Retour en Corse pour Thierry de Peretti après son incursion dans les arcanes de la police française (Enquête sur un scandale d’État), pour une adaptation du roman de Jérôme Ferrari, qui retrace la vie d’une photo reporter sur une vingtaine d’années. Un film qui par bien des aspects offre une complémentarité avec Une vie violente, et, d’une certaine manière, en corrige les scories. Là où le didactisme plombait un peu cette description des luttes indépendantistes, ce nouvel opus prend un parti qui va permettre de les évoquer avec davantage de finesse et d’incarnation.
Récit initiatique d’un regard, À son image s’intéresse à la complexe fascination de la photographe face au sujet qu’elle immortalise, particulièrement dans le contexte du reportage journalistique confronté à la violence. Une question dans l’air du temps, puisque la femme photoreporter est déjà au centre du Civil War d’Alex Garland, et le sera à nouveau dans le biopic Lee Miller à l’affiche dans quelques semaines.
Car il ne s’agit pas simplement de déplacer le regard sur une journaliste, dont le recul permet un surplomb sur la passion ravageuse des indépendantistes face au pouvoir central. Le personnage d’Antonia est partie prenante dans cette tragédie, et la donne à voir du côté des compagnes ou épouses, qui attendent avec fébrilité les incarcérations, les libérations ou l’imminence de la mort de leur homme. Le parcours s’étend certes au-delà de l’île, dans une tentative d’une émancipation qui aura surtout pour conséquence de se confronter à l’universalité des conflits, et l’éternel retour de la violence. Mais l’essentiel réside dans cet attachement au pays natal, et l’évolution des combats idéologiques qui semblent accompagner la maturité de la protagoniste. Alors qu’elle capturait dans son objectif la fougue collective d’une jeunesse enthousiaste et prête à franchir les montagnes dans des scènes musicales et fédératrices (le très beau concert en ouverture, puis ce sommaire sur « Salut à toi » où les prises de vues plus intimes se mettent en place), l’âge adulte voit le groupe se fracturer et les convictions virer au règlement de compte dans des luttes intestine fratricides.

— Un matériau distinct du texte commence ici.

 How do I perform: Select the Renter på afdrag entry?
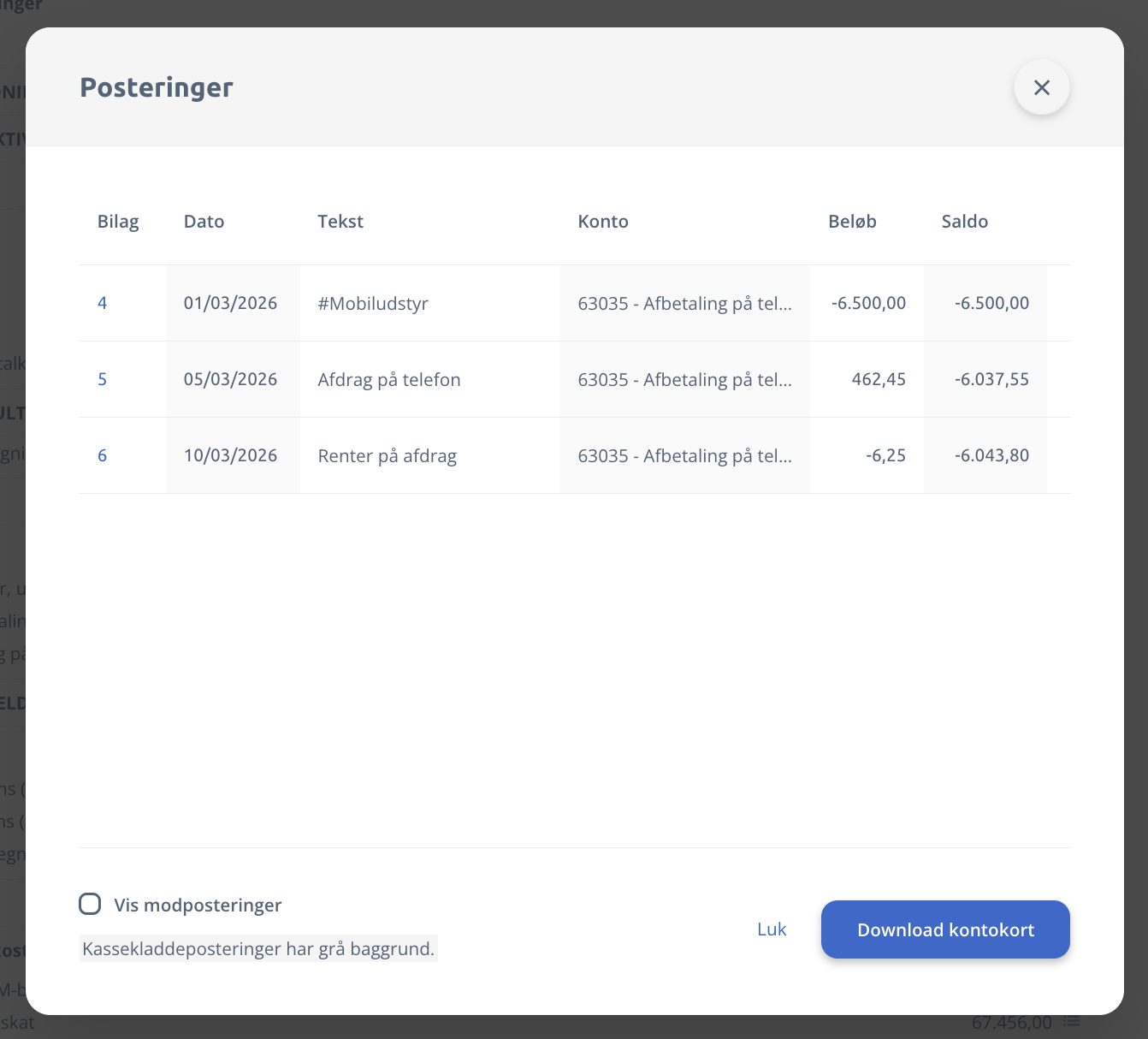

En marge des passions presque aveugles se dessinent alors quelques figures qui permettront de seconder et renforcer le recul opéré par la photographe : un prêtre (joué par le réalisateur lui-même), puis, plus tard, un enseignant, prolongé par une voix off sur un récit qui, dès le départ, se présente comme une oraison funèbre.
Car c’est là aussi l’un des propos du film, que de toujours remettre au premier plan la modestie des destinées intimes. Sa dernière activité dans une petite échoppe où l’on capture les mariages et fêtes de famille n’a ainsi rien d’un renoncement. Alors qu’il s’agissant, jusqu’alors, de donner à voir l’Histoire d’un pays, voire d’un continent face au fracas des luttes armées, l’accident tristement banal qui est le sien génère un récit où se mêleront l’intime et le collectif, avec une part croissante pour une vraie vie, à l’écart de l’aveuglement et des fanatismes.